DP Joshi, chief medical officer of Uttarkashi district, said that there was an error in analysing the data, and said that when the district was considered as a single unit, the sex ratio [a measure of the number of women per 1,000 men] was 1024 women per 1000 males -- higher than the national average of 933 women per 1000 men.
“Uttarkashi has a good sex ratio with 1,024 females for 1000 males. Overall if we see then there was a problem in analysis of the data, as the sex ratio is good. This is an administrative fault, and we are looking into why this happened,” said the chief medical officer. On Wednesday he conducted an inspection in Chinyalisaur block to confirm the local birth trends.
Chauhan said he was trying to monitor the sex ratio at a village level .
In Saundari village, Shaila Devi (43), Accredited Social Health Activist (ASHA) worker, said, “No cases of abortion or female foeticide has been reported from this area in over five-six years now.”
ASHA workers report pregnancies to hospitals and take care of pregnant ladies. “Everyone here understands that female foeticide or determination of sex is a crime,” she added.
The residents of villages from areas categorized as red zones, where the percentage of birth of girl children is reported to be less than 25%, say they welcome both genders equally into their homes.
“I have four girls and I am giving proper education to all of them. It is by God’s grace that we got daughters, why would we discriminate between boys and girls?” said Ramkala Devi (40), a housewife from Saundari village in Purola block of the district, which is classified as a red zone by the district administration’s report.
Roshni Rawat (31) from Saundari village who has a five-year-old son and is expecting her second child said, “Be it girl or boy, we only pray that the child is healthy and happy.”
Saroj Sarpal (42), who had come for a check-up at the Community Health Centre in Purola, said, “There isn’t an ultrasound machine here for normal check-up to know whether the child in the womb is healthy or not, so determination of sex is far-fetched in such a scenario.”
This year from April-July, 43 male and 45 female newborns were reported from Purola CHC. From April 2018-March 2019, 226 male and 224 female newborns were reported from the same hospital. There is an ultrasound machine at the Community Health Centre in Naugaon block, which has also been declared a red zone, but it is available to patients only twice a week.
At Naugoan CHC, 88 male and 122 female newborns have been reported between January 2019-June 2019, informed the medical superintendent of the hospital.
The data for July had not been compiled yet.
Speaking about the chances of sex determination and female foeticide still taking place in the block, Deepa Rawat, constable at Naugaon police station who is pregnant herself, said, “Doctors at government hospitals never go for abortions, and private practitioners are not available here.
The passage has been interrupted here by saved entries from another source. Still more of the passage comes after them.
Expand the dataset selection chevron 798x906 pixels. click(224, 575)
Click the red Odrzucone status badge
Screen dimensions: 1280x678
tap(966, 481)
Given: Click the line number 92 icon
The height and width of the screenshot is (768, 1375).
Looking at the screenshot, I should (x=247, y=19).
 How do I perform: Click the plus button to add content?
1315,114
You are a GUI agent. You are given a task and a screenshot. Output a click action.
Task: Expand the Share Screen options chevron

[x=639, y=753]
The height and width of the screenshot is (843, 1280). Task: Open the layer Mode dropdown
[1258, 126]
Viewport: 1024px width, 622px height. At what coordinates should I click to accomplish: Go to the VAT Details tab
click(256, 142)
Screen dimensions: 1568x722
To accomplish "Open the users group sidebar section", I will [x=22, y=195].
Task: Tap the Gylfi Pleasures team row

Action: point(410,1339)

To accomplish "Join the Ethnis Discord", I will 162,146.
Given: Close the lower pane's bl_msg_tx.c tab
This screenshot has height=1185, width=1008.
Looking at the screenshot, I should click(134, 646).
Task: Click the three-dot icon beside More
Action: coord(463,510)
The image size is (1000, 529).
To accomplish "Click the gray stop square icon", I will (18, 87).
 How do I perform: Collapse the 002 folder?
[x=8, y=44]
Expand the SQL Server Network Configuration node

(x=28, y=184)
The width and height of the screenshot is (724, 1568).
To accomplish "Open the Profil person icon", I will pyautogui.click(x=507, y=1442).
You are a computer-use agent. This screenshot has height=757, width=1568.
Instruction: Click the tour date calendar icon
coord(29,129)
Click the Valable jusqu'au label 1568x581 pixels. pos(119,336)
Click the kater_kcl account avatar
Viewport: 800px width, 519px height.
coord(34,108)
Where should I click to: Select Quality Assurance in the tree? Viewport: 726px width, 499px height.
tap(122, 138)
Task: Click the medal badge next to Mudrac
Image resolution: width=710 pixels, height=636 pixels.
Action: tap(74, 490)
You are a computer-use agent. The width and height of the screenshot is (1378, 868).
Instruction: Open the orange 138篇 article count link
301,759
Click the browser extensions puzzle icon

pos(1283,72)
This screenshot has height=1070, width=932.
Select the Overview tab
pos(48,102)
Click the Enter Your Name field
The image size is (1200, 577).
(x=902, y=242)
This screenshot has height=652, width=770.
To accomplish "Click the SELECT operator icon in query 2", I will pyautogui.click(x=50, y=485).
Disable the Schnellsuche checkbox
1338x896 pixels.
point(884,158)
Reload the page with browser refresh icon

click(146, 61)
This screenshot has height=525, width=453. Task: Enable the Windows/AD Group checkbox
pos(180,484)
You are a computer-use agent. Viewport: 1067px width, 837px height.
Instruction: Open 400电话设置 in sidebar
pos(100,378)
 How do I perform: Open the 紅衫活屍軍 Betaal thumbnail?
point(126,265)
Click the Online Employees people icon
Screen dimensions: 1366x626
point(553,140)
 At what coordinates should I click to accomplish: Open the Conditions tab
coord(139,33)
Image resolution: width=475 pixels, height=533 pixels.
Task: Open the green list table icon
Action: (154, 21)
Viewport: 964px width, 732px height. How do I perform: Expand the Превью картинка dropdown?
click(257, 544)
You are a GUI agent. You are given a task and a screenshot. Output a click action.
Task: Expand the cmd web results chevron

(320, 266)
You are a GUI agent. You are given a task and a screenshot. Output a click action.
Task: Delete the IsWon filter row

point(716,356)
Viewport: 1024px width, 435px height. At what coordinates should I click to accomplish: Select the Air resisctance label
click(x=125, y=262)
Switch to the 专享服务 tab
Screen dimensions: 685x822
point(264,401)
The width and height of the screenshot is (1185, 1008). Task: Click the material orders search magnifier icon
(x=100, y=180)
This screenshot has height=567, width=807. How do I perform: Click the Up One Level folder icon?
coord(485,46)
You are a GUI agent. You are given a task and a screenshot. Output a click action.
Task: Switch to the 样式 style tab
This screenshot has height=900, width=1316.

People anyway do not differentiate between girls and boys here.”
In these villages, people said that a high rate of migration and low population could cause skewed statistics.
A senior doctor at the Naugaon CHC who did not wish to be named said, “There are 184 villages that come under this CHC, and not all villages record multiple deliveries every year. This year, most of the deliveries that have been reported from this hospital have involved mothers who gave birth to their first child. Families anyway do not abort their first child...”
Locals say that couples in these villages are more likely to keep having children till they have a boy child rather than go for adoption or kill the female child.